After seeing his production of John J. Caswell Jr.’s bizarre new play, “Wet Brain,” I can only hope that Wills will one day resume those tours of the pope’s place. I’d be the first to buy a plane ticket to Rome to hop aboard such an unorthodox excursion. His inspired direction of Caswell’s play is a wild ride, and the play itself, “Wet Brain,” which had its world premiere Thursday at Playwrights Horizons Tuesday, gives this gifted director plenty of opportunities to go completely off the rails in a very good way.

It’s an understatement to say that Wills and Caswell have some help from set designer Kate Noll. Her living room set, which literally turns itself inside out, is worth the price of admission.

Every bit as crazy is the family of five that has been reduced to four when Mom (Florencia Lozano) dies by suicide by hanging herself from a ceiling fan. Awash in vodka, Dad (Julio Monge) is now as loopy as he is incontinent, and little sister Angelina (Ceci Fernandez) and big brother Ron (Frankie J. Alvarez) are tired of taking care of him. Meanwhile, gay brother Ricky (Arturo Luis Soria), the tragic middle child, pursues a successful career somewhere outside of Scottsdale, Arizona.

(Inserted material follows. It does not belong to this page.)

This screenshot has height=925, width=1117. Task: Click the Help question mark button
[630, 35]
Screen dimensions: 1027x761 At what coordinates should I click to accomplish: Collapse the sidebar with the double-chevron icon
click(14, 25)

And then there’s the matter of Caswell’s script. Spoiler alert: “Wet Brain” may contain the funniest line uttered in any new play this year or last, and that comes when Ron tells Ricky, “I was homophobic way before you turned gay and I’m supposed to change?” The play’s dialogue is loaded with such gems whose sick logic sucks us into the thinking of this troubled family. Such wicked talk requires performances that are as loud as they are big, and Wills gets them from each member of his extraordinary ensemble.

Caswell does with his family of misfits what David Lindsay-Abaire does with his family in “Kimberly Akimbo,” but in taking them much further into states of dementia, he makes a couple of missteps at the end. When the two sons decide to make amends, it weakens the play with back-to-back moments of sentimental forgiveness. One of the beauties of “Kimberly Akimbo,” the play and the musical, is that Lindsay-Abaire’s family never reforms. They’re as terrible at the start as they are at the end. Then again, Caswell’s family begins in a much lower place of despair and squalor, all laughs and theatrical derring-do aside.

The new theater season in New York has gotten off to a terrific start with four incredible world premieres: “Primary Trust” at the Roundabout, “The Comeuppance” at Signature Theatre, “Days of Wine and Roses” at the Atlantic and now “Wet Brain” at Playwrights Horizons, which partners with MCC here. There have been whole seasons that haven’t seen this much great new theater.